> [Problem description]: Convert the rows below into a Markdown table with the columns "No." and "Line," numbering each line and omitting blank lines. Leave the pictures out of the table.

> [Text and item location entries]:
□ □ □ □ □ □ □

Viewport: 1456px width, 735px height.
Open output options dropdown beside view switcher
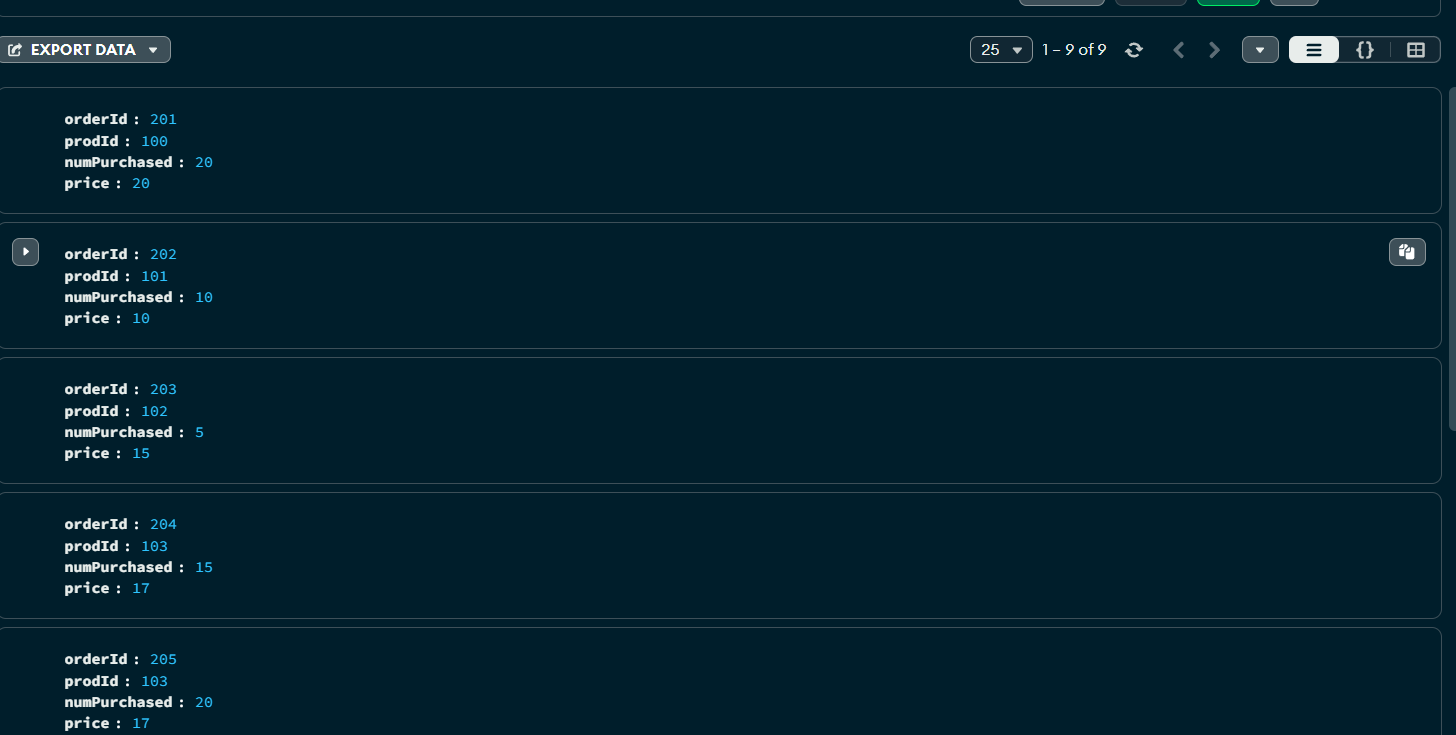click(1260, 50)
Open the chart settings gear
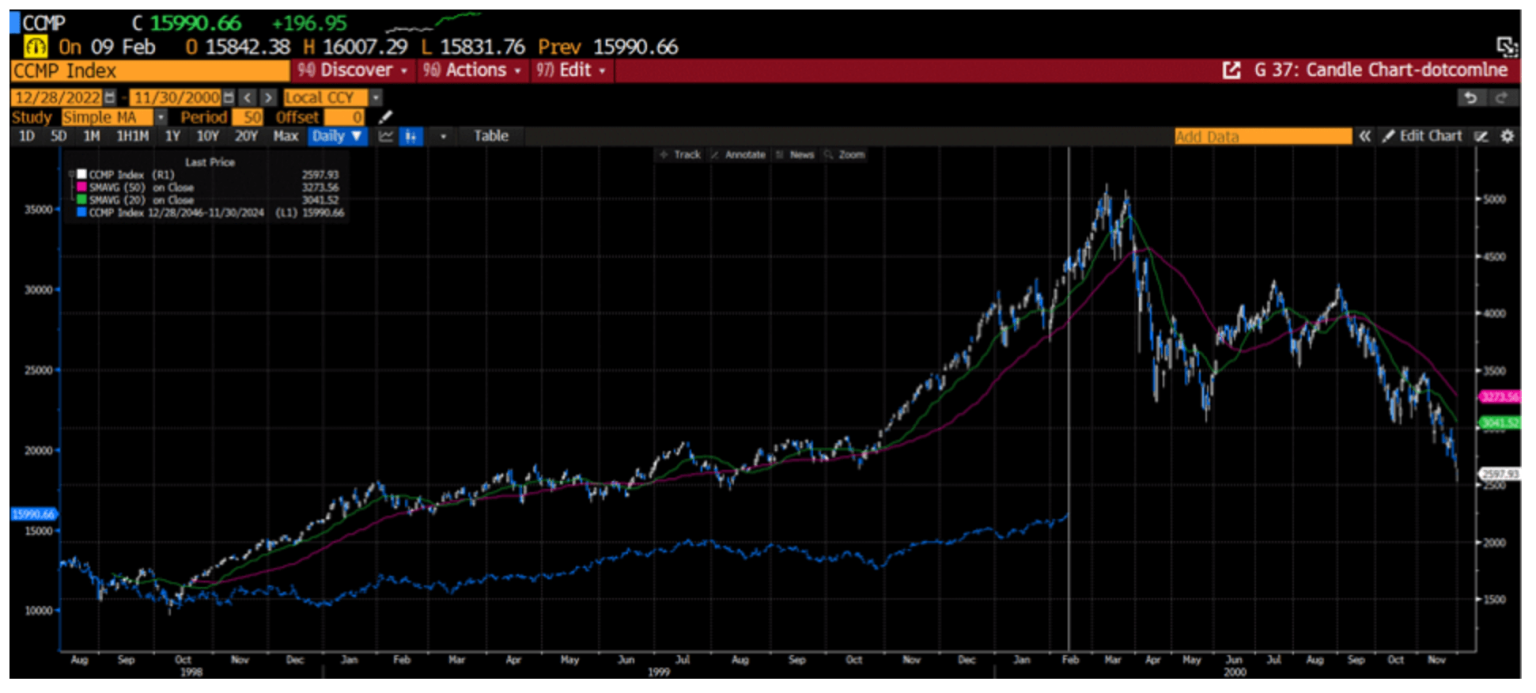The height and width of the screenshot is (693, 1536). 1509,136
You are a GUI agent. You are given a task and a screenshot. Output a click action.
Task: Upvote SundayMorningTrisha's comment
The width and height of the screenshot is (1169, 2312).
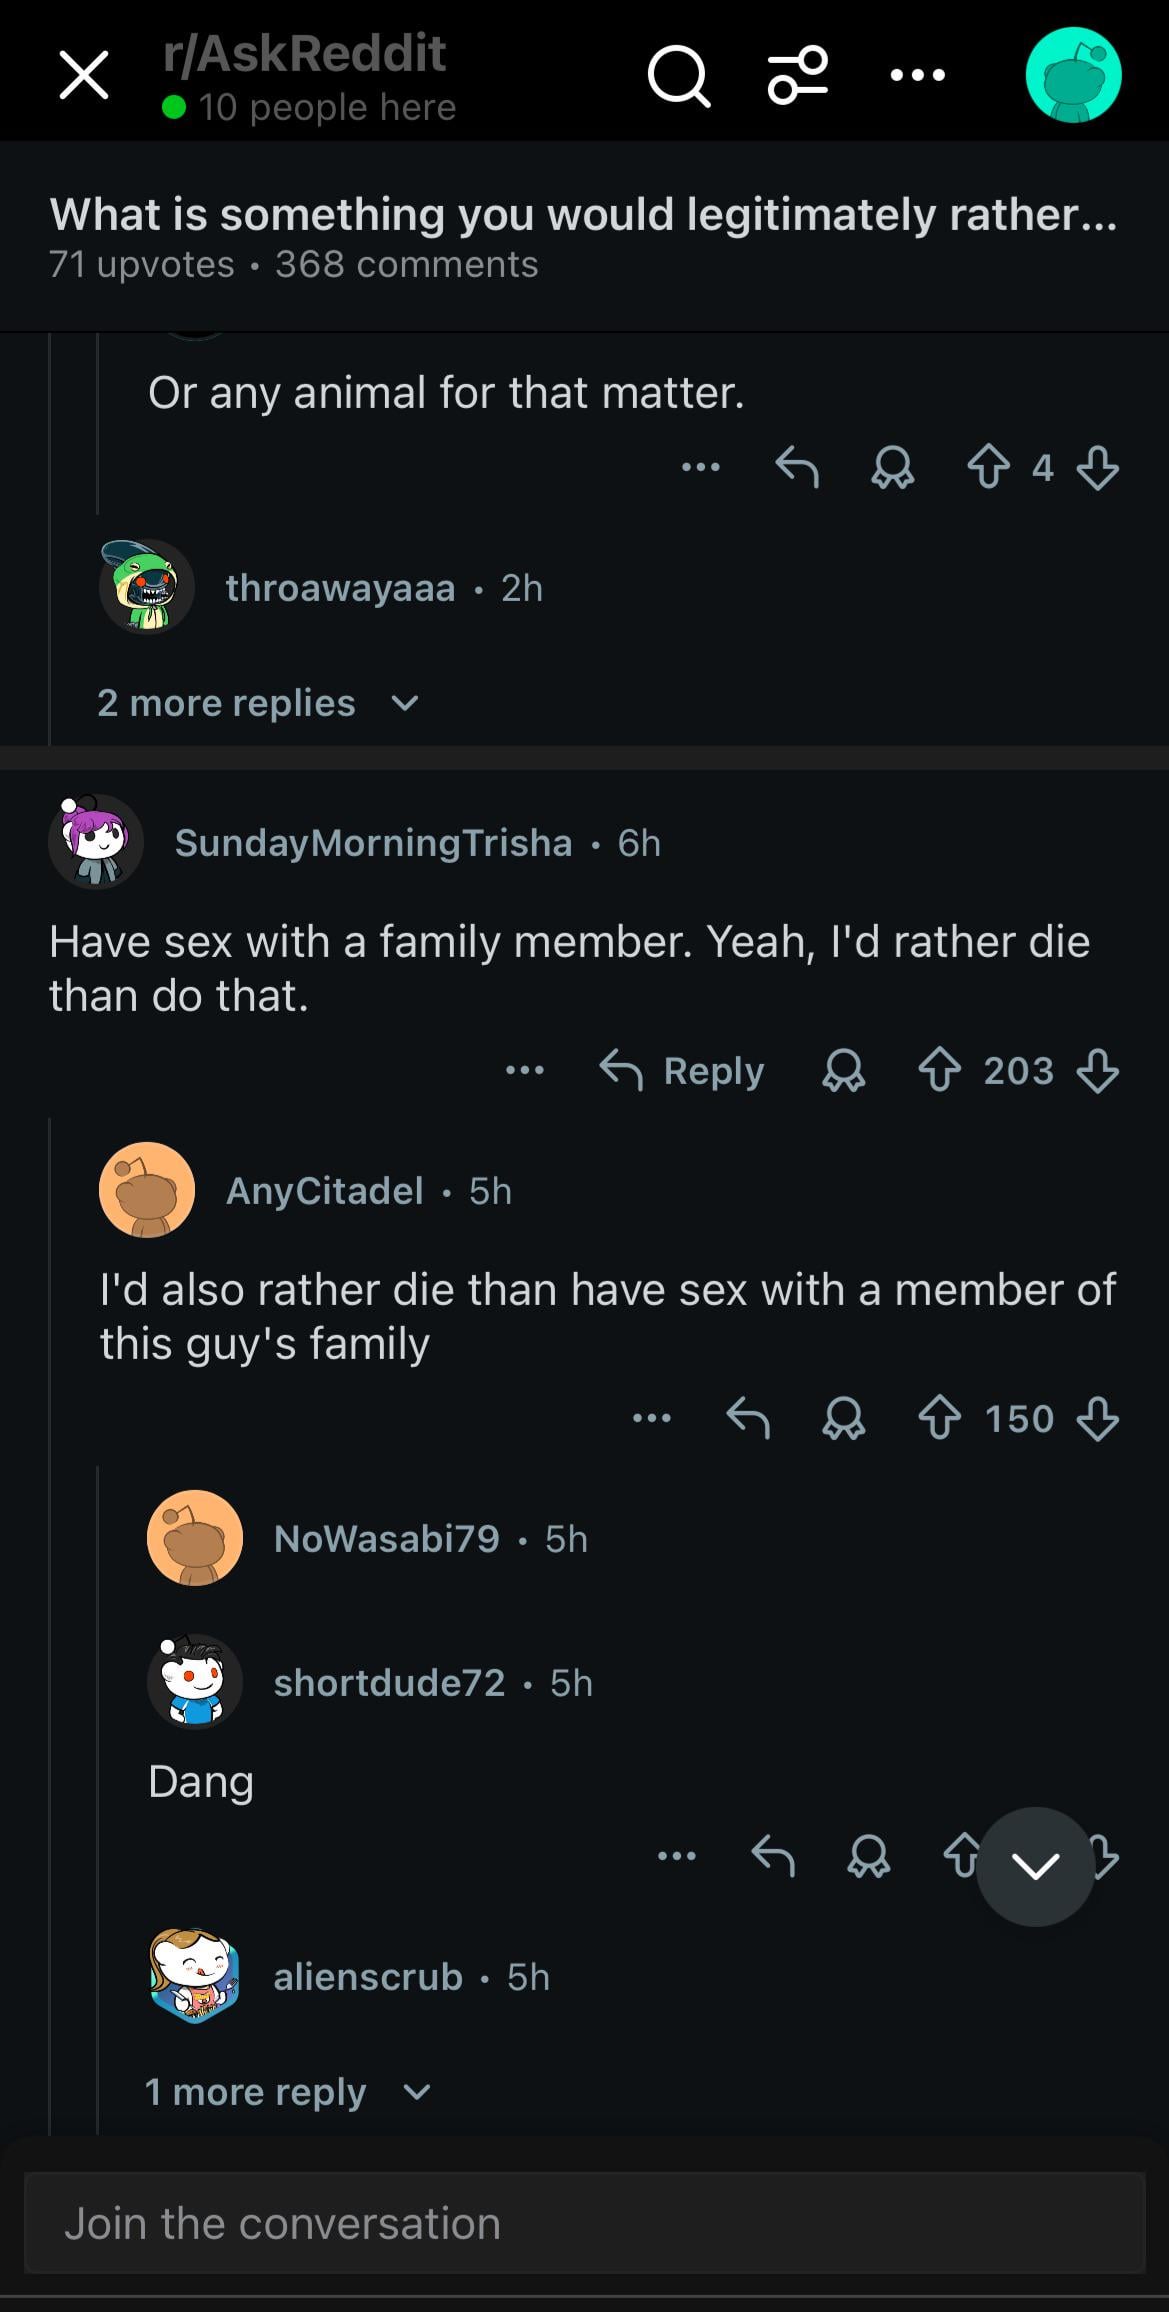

□ □ □ □ □ □ □

> [Written reply]:
| No. | Line |
|---|---|
| 1 | Viewport: 1456px width, 735px height. |
| 2 | Open output options dropdown beside view switcher |
| 3 | click(1260, 50) |
| 4 | Open the chart settings gear |
| 5 | The height and width of the screenshot is (693, 1536). 1509,136 |
| 6 | You are a GUI agent. You are given a task and a screenshot. Output a click action. |
| 7 | Task: Upvote SundayMorningTrisha's comment |
| 8 | The width and height of the screenshot is (1169, 2312). |